Image shows a drawing of Dr Johnson in the ante-room of Lord Chesterfield.
Dr Johnson opposed linguistic change.

For centuries, dominant academic opinion resisted and even derided language change, seeing it as a process of degradation and ruin. The preface to Samuel Johnson’s dictionary (1755) articulates its writer’s exasperation at the ‘energetic’ unruliness of the English tongue. Johnson asserts that the English language is in a mess, and needs to be ordered and disciplined with rules and structure: ‘wherever I turned my view’, he laments, ‘there was perplexity to be disentangled, and confusion to be regulated’. Finally, though, he reluctantly conceded, the undesirable process of language change was impossible to resist. 50 years later, the preface to the 1847 edition of Webster’s American Dictionary argues in even more severe and disapproving terms, detecting: ‘a boldness of innovation on this subject (i.e. inventing new words), which amounts to absolute licentiousness. A hasty introduction into our dictionaries of new terms, under such circumstances, is greatly to be deprecated’.

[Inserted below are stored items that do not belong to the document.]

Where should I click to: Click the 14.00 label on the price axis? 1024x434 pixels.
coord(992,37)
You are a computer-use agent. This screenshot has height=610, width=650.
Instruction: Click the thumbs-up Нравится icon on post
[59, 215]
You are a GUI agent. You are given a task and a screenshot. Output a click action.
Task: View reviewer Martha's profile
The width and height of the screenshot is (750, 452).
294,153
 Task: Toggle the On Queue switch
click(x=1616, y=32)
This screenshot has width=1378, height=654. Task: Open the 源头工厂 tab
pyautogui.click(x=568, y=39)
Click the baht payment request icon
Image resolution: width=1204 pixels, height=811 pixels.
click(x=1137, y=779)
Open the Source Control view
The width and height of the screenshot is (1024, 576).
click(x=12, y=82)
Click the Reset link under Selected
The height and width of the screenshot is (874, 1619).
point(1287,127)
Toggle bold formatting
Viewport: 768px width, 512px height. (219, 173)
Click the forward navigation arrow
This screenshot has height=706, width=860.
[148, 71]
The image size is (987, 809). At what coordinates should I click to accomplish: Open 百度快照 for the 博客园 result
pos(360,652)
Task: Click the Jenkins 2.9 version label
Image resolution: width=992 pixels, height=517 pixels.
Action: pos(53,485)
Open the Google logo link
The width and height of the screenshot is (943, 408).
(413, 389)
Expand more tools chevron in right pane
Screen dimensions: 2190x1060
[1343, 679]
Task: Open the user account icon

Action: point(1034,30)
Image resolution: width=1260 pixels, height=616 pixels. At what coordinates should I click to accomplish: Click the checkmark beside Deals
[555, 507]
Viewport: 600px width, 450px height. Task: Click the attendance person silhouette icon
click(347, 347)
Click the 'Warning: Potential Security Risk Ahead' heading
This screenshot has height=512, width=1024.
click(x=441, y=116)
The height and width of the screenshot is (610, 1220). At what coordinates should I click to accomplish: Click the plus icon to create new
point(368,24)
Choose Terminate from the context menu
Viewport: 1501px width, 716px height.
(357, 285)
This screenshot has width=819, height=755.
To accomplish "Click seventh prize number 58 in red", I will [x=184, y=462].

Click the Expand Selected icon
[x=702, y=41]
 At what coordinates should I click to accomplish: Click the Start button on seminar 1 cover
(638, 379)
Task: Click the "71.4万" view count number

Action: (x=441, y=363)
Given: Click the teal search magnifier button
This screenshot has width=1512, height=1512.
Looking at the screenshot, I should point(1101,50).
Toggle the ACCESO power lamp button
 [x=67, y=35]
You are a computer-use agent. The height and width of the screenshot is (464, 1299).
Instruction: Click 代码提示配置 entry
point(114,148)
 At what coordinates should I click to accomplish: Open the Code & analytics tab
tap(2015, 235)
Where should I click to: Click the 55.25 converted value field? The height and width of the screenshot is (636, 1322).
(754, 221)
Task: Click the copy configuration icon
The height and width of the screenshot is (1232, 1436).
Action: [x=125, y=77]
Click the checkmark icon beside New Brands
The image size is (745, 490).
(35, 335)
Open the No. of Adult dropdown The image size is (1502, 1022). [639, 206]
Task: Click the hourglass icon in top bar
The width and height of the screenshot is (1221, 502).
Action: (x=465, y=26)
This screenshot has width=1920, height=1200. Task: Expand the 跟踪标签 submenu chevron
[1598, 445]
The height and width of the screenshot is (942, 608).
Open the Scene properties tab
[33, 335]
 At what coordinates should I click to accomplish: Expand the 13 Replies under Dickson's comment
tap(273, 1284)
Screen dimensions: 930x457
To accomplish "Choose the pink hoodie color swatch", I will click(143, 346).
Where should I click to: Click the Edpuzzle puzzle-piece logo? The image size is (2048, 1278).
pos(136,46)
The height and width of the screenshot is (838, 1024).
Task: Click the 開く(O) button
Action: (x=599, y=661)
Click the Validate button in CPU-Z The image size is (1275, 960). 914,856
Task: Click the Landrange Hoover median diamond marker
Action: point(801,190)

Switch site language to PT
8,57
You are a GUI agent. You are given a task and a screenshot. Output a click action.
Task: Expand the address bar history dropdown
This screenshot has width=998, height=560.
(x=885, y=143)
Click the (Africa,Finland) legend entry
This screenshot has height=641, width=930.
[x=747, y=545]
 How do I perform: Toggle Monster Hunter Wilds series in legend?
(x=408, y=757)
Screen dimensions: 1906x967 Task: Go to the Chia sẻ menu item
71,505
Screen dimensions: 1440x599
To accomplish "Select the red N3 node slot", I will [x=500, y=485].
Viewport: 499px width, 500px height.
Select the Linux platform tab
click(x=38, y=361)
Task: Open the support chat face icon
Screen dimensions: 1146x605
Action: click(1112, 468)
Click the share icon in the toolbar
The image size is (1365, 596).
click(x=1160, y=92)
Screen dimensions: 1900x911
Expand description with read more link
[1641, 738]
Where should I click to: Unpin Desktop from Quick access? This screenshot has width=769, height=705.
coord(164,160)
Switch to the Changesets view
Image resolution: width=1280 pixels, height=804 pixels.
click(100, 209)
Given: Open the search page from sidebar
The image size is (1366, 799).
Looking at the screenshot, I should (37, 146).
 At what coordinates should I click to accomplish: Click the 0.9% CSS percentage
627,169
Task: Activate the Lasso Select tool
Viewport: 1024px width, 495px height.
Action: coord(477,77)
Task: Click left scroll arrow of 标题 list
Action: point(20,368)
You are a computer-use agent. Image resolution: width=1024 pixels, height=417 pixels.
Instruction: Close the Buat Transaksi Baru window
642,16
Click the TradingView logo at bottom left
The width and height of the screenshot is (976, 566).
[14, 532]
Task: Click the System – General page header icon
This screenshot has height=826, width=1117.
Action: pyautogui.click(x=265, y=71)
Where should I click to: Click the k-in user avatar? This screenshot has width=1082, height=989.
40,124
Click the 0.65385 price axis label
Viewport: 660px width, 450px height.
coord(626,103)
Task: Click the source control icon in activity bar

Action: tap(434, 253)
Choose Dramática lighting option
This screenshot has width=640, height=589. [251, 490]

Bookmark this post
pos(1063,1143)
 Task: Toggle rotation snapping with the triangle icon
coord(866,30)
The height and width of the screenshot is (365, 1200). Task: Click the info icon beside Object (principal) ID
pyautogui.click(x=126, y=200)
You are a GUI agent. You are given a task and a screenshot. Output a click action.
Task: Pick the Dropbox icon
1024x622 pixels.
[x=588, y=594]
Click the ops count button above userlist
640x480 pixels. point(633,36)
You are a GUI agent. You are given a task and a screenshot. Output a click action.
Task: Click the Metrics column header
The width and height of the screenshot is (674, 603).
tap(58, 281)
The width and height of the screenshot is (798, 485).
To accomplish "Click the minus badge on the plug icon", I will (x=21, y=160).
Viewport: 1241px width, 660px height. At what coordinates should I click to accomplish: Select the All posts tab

Yes, as we introduce our innits, our selfies and our hashtags into spoken and written English, the language might indeed grow steadily further from what the lexicographers perceived to be its most perfect state: the majestic heights of Shakespearean eloquence. But changes in language affirm that it’s alive, and that it’s human – its contours shaped by our thoughts, imagination, and mistakes. This article will deal with four of the most interesting ways in which the English language is changing at the moment, and the sources of that change.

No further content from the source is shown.